The last glacier affecting Iowa about 12,000 years ago changed the flow of the Little Sioux River. Prior to that it flowed east as part of the Mississippi River watershed, but after the glacier it was diverted to the west and became part of the Missouri River system.

As the glacier retreated, an ice dam broke releasing water from a huge lake that had formed where the town of Spencer is today. The rushing water cut a new channel, steep and scenic, south and west to present day Peterson, Cherokee, and Smithland, where the new Little Sioux River connected with the Missouri River floodplain.

Today, the riverside habitats where Clay, O’Brien, Cherokee, and Buena Vista counties come together are associated with the Little Sioux River and Waterman Creek, plus many smaller watersheds draining into them like Henry Creek and Dog Creek. These draws, ravines, and valleys create attractive habitat for birds, and a number of parks and public areas provide good access.

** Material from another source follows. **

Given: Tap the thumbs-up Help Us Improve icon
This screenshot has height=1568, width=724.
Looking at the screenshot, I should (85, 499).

Wanata State Park (Figure 1.1) across the river from the town of Peterson in Clay County is a large tract of wooded river bottom containing many large black walnut trees. The habitat attracts a number of species not expected in northwestern Iowa including Cerulean Warbler, Pileated Woodpecker, Red-shouldered Hawk, Scarlet Tanager, Blue-gray Gnatcatcher, and Kentucky Warbler.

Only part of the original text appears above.